Security and Privacy Basics — Lesson 3

Permissions, Access Control, and Audit Trails

12 min read

Learning Objectives

  • 1Apply least privilege to user roles and access levels.
  • 2Design practical access control for teams of different sizes.
  • 3Understand why audit trails matter for accountability and compliance.

Least privilege for business

The principle of least privilege means giving people only the access they need to do their job. An intern does not need admin access. A marketing team member does not need access to financial systems. A content editor does not need the ability to change site settings or manage user accounts.

Least privilege is not about distrust. It is about reducing risk. Even trusted employees make mistakes — accidentally deleting records, misconfiguring settings, or falling for phishing attacks. Limiting access limits the potential damage from both mistakes and compromised accounts.

In practice, this means using role-based access. Define roles like Admin, Manager, Editor, and Viewer, each with specific permissions. Assign people to roles rather than giving individual permissions. When someone changes roles, update their role assignment instead of manually adjusting individual permissions.

Access reviews and offboarding

Access accumulates over time. Someone who joined as an intern, moved to marketing, then to operations may still have access from all three roles. Without periodic reviews, permissions expand but never contract.
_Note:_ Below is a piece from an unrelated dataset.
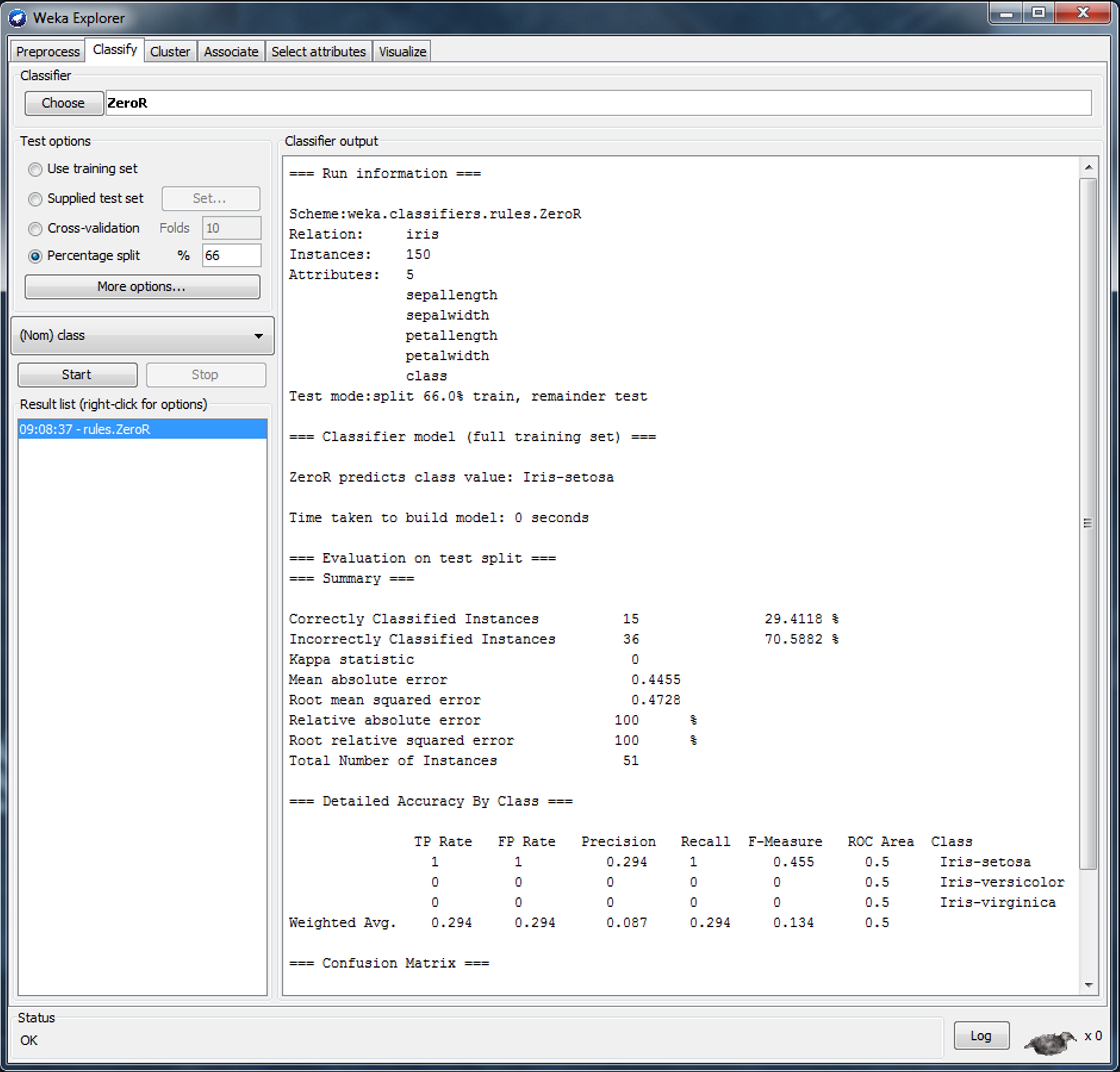Switch to the Preprocess tab
Screen dimensions: 1120x1072
tap(48, 52)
Schedule quarterly access reviews for critical systems. For each system, compare who has access to who should have access based on current roles. Remove access that is no longer needed. This prevents the common pattern of access accumulation.

Offboarding checklists should include every system, tool, and service the departing person used. Email, CRM, analytics, hosting, social media, shared drives, password manager vaults, Slack, project management tools, admin panels, and any API keys or integrations they set up.

Audit trails and accountability

An audit trail records who did what, when, and from where. Good audit trails log user actions, admin changes, data exports, permission modifications, and login attempts. They answer the question: what happened and who was responsible?

Audit trails serve multiple purposes: troubleshooting when something goes wrong, compliance with regulations that require records, internal accountability, and evidence in disputes. They are most valuable when you do not expect to need them — which is why they must be set up proactively.

When evaluating business tools, ask whether they provide audit logs, how long logs are retained, and whether logs are accessible to your admin team. Tools that provide detailed audit trails are generally more mature and security-conscious.

Case Study

The departed admin

Situation

A startup CTO left on bad terms. Two months later, the company discovered that the former CTO still had admin access to the hosting platform, the domain registrar, and the production database. No offboarding checklist existed, and nobody knew the full extent of his access.

Analysis

The company spent a weekend inventorying all systems, rotating every credential, and reviewing access logs. They found no evidence of misuse, but the vulnerability window was 60 days. A simple offboarding checklist maintained alongside an access inventory would have closed access on day one.

Takeaway

Maintain a living inventory of who has access to what. Use it during offboarding. The time to build this inventory is before someone leaves, not after.

Reflection Questions

  • 1. Could you produce a complete list of every system and tool each team member has access to?
  • 2. When was the last time your organization reviewed who has admin access to critical systems?

Key Takeaways

  • Least privilege reduces risk from both mistakes and compromised accounts.
  • Use role-based access instead of individual permissions — it scales better.
  • Schedule quarterly access reviews and maintain comprehensive offboarding checklists.
  • Audit trails provide accountability — set them up proactively.